Critical region in 2q31.2q32.3 deletion syndrome: Report of two phenotypically distinct patients, one with an additional deletion in Alagille syndrome region

Abstract

Background: Standard cytogenetic analysis has revealed to date more than 30 reported cases presenting interstitial deletions involving region 2q31-q32, but with poorly defined breakpoints. After the postulation of 2q31.2q32.3 deletion as a clinically recognizable disorder, more patients were reported with a critical region proposed and candidate genes pointed out.

Results: We report two female patients with de novo chromosome 2 cytogenetically visible deletions, one of them with an additional de novo deletion in chromosome 20p12.2p12.3. Patient I presents a 16.8 Mb deletion in 2q31.2q32.3 while patient II presents a smaller deletion of 7 Mb in 2q32.1q32.3, entirely contained within patient I deleted region, and a second 4 Mb deletion in Alagille syndrome region. Patient I clearly manifests symptoms associated with the 2q31.2q32.3 deletion syndrome, like the muscular phenotype and behavioral problems, while patient II phenotype is compatible with the 20p12 deletion since she manifests problems at the cardiac level, without significant dysmorphisms and an apparently normal psychomotor development.
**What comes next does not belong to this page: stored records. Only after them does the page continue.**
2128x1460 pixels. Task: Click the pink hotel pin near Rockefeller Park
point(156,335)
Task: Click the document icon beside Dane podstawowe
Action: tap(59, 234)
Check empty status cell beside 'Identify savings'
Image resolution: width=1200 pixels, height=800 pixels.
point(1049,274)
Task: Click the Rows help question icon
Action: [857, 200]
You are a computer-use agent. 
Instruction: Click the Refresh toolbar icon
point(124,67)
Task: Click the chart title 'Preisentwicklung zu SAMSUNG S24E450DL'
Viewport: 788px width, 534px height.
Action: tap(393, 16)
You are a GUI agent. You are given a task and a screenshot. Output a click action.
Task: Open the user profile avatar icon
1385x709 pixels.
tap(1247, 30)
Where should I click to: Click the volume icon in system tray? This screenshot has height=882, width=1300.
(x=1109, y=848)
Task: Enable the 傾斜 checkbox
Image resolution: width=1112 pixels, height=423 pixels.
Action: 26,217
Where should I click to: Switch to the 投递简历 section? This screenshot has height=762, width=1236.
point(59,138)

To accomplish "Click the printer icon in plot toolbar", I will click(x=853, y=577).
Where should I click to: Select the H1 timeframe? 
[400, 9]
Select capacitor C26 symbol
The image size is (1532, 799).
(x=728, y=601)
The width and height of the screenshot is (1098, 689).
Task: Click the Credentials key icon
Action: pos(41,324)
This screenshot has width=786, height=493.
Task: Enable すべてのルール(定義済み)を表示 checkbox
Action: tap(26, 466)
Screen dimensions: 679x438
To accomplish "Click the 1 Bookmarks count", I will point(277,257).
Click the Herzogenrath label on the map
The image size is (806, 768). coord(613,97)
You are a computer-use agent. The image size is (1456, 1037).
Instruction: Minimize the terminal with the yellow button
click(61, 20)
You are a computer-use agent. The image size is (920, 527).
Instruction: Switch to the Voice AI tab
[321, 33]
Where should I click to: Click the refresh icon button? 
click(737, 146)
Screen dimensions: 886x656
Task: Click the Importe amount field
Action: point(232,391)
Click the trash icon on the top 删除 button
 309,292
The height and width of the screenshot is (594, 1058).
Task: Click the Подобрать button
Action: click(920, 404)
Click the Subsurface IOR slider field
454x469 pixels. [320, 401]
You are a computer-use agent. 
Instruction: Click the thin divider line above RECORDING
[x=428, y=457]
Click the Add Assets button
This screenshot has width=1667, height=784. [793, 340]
Conclusions: Whereas Alagille syndrome is a well characterized condition mainly caused by haploinsufficiency of JAG1 gene, with manifestations that can range from slight clinical findings to major symptoms in different domains, the 2q31.2q32.3 deletion syndrome is still being delineated. The occurrence of both imbalances in reported patient II would be expected to cause a more severe phenotype compared to the individual phenotype associated with each imbalance, which is not the case, since there are no manifestations due to the 2q32 deletion. This, together with the fact that patient I deleted region overlaps previously reported cases and patient II deletion is outside this common region, reinforces the existence of a critical region in 2q31.3q32.1, between 181 to 185 Mb, responsible for the clinical phenotype.

Figure 1

Conventional cytogenetic results: Ideogram of chromosome 2 locating the deletion (A), conventional GTG banded pair of chromosomes 2 from patients I (B) and II with the deleted chromosome on the right (C), ideogram of chromosome 20 locating the deletion (D) and pair of chromosomes 20 from patient II (E).

Figure 2

Oligoarray-CGH ratio profiles for chromosomes 2 and 20: chromosome 2 ideogram (A), Log2 ratio of chromosome 2 probes plotted as a function of chromosomal position for patients I (B) and II (C), genes involved in the 2q32deletion of patients I (D) and II (E); chromosome 20 ideogram (F), Log2 ratio of chromosome 20 probes plotted as a function of chromosomal position for patient II (G), genes involved in the 20p12 deletion of patient II (H). Each spot represents a probe, with the patient DNA labeled in red (Cy5) and the control DNA labeled in green (Cy3). Log2 ratios of zero represent equal fluorescence between both samples and the log2 ratio of -1 means copy number loss of the sample DNA.

Figure 3

Patients I and II chromosome 2 deletion compared to four previously reported patients. OMIM Morbid Map genes are in red and other genes discussed in the text are in green. The dotted black rectangle delimitates the common deleted region among the patients. Breakpoints mapped according to GRCh37, hg 19.